■ TASK DETAILS ■
The records below are to be copied word for word, with every picture left out.

■ Saved entries ■
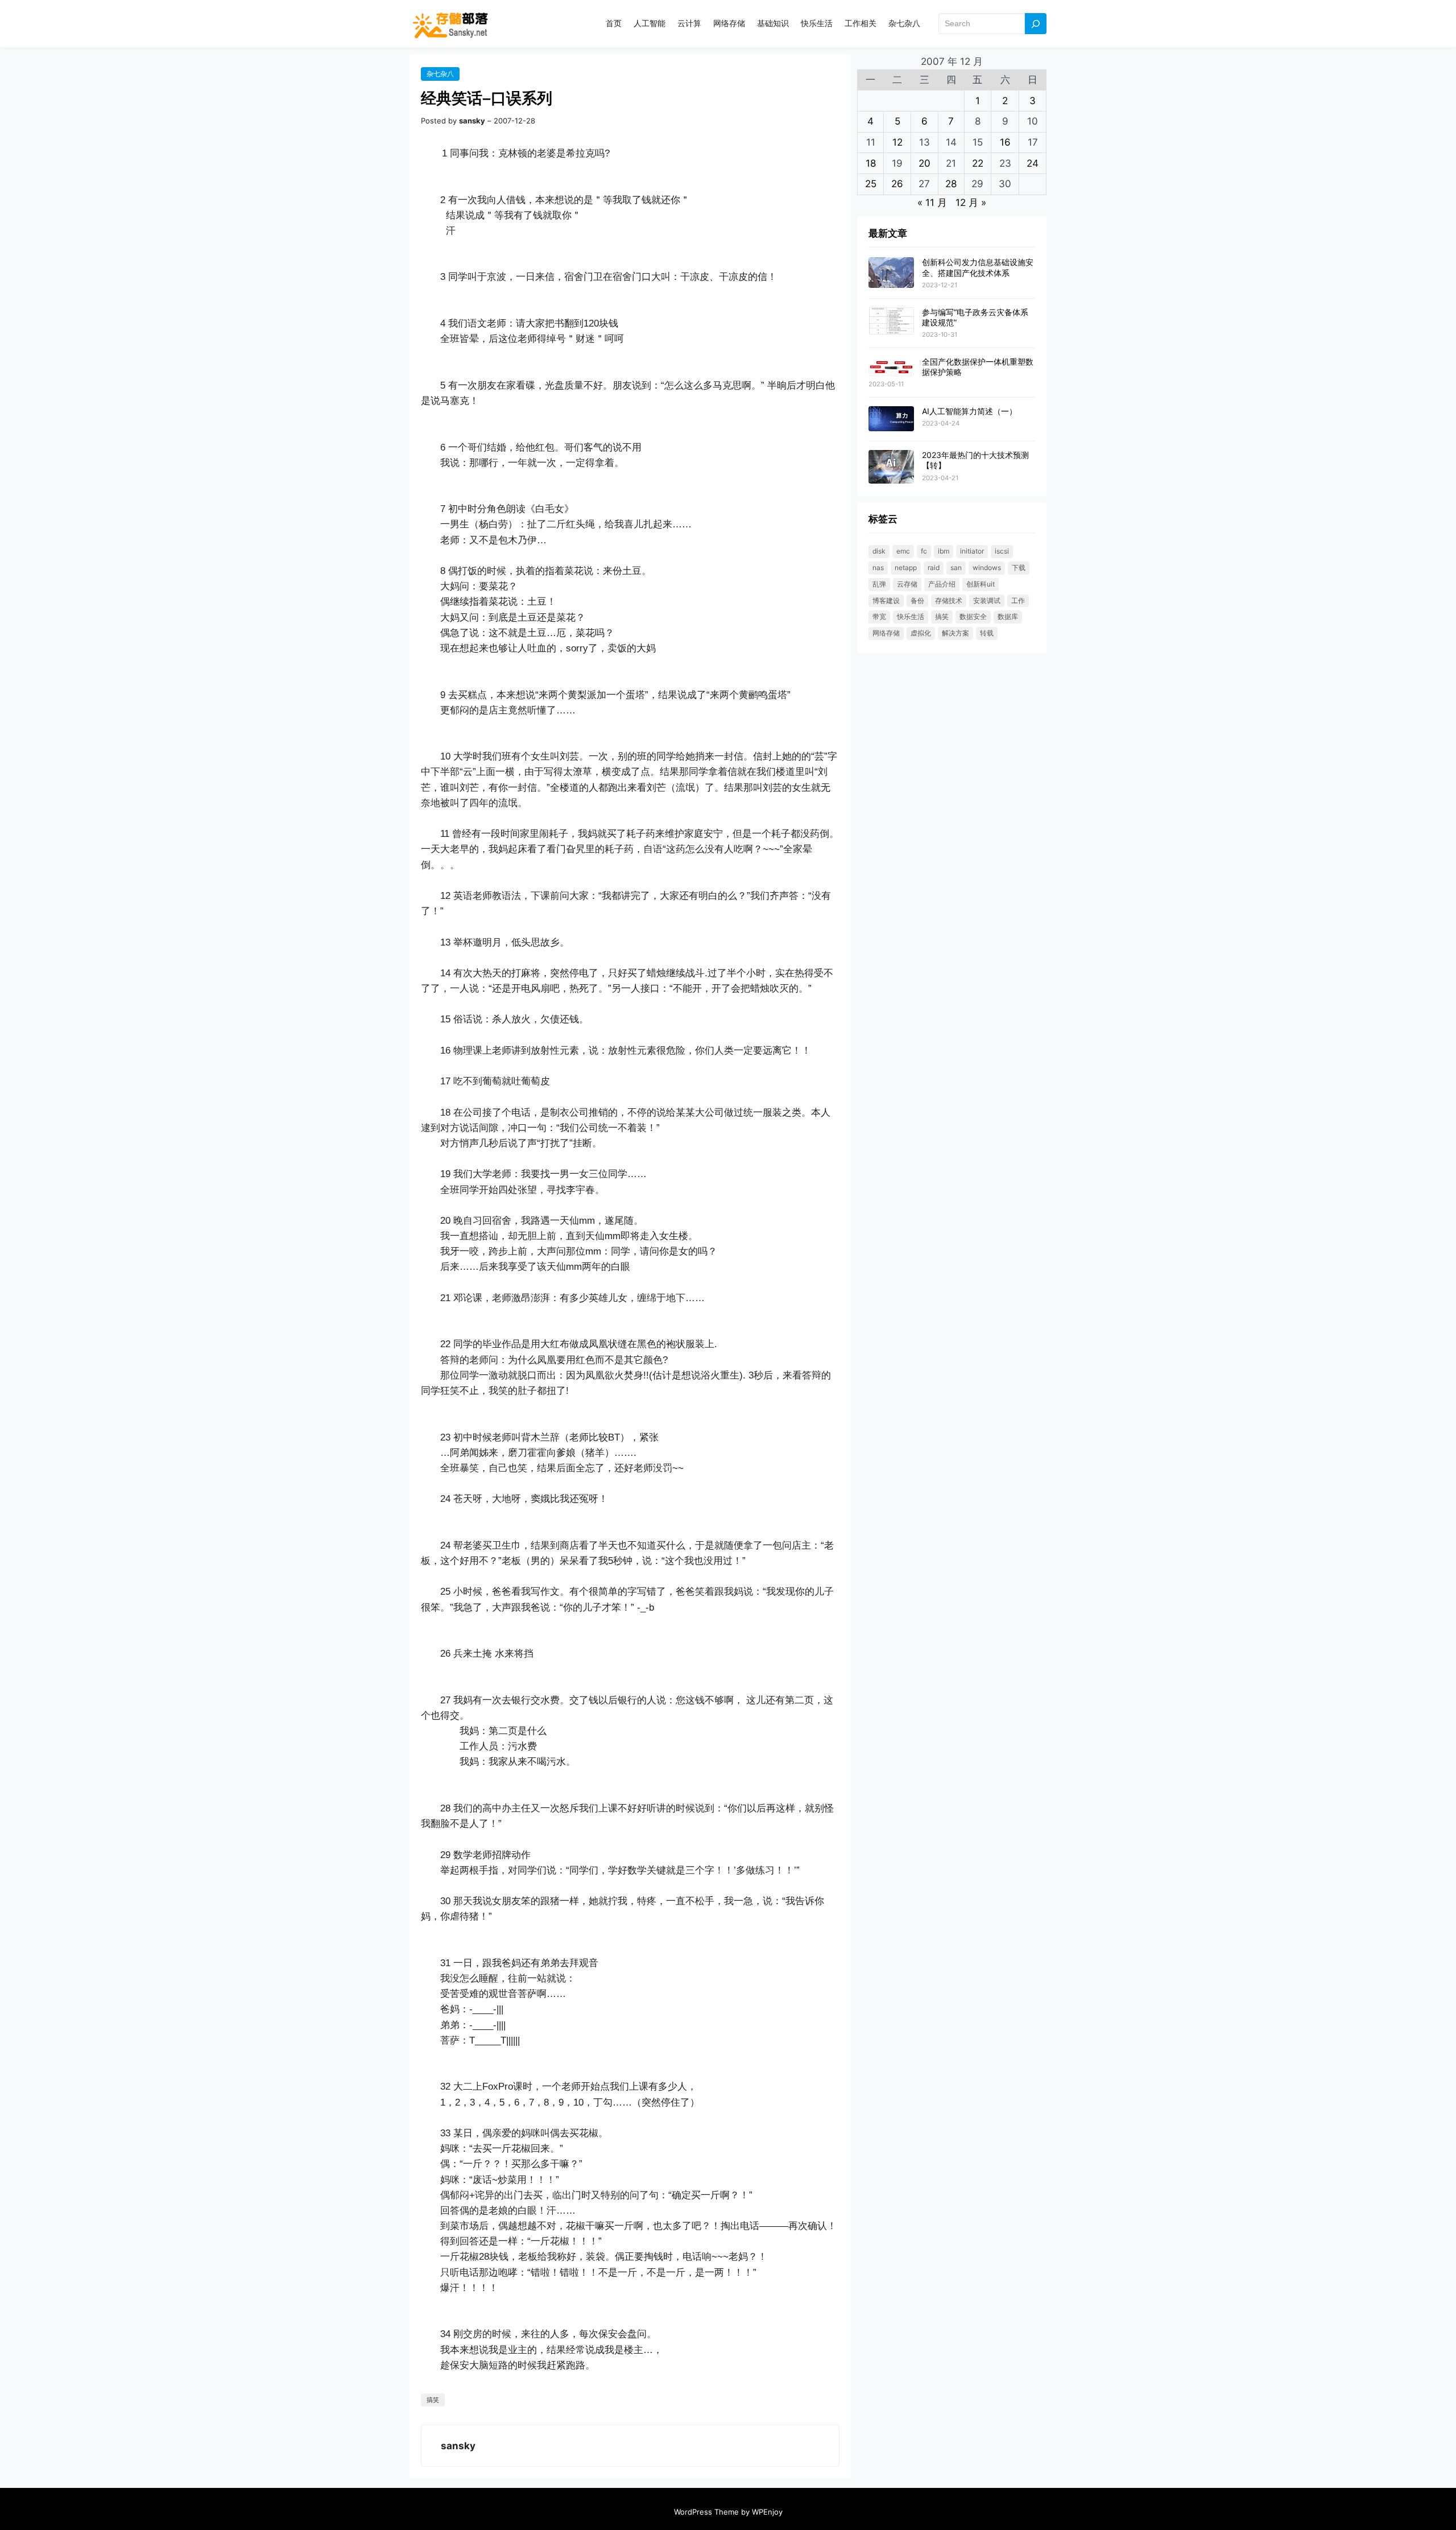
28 (951, 183)
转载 (987, 633)
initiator (972, 551)
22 (977, 163)
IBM (943, 551)
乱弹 (879, 584)
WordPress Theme (706, 2511)
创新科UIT (980, 584)
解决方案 (955, 633)
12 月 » (971, 202)
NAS (878, 567)
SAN (956, 567)
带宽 (879, 616)
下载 (1018, 567)
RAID (934, 567)
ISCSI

■ EXERCISE RESPONSE ■
28 (951, 183)
转载 (987, 633)
initiator (972, 551)
22 (977, 163)
IBM (943, 551)
乱弹 (879, 584)
WordPress Theme (706, 2511)
创新科UIT (980, 584)
解决方案 (955, 633)
12 月 » (971, 202)
NAS (878, 567)
SAN (956, 567)
带宽 (879, 616)
下载 (1018, 567)
RAID (934, 567)
ISCSI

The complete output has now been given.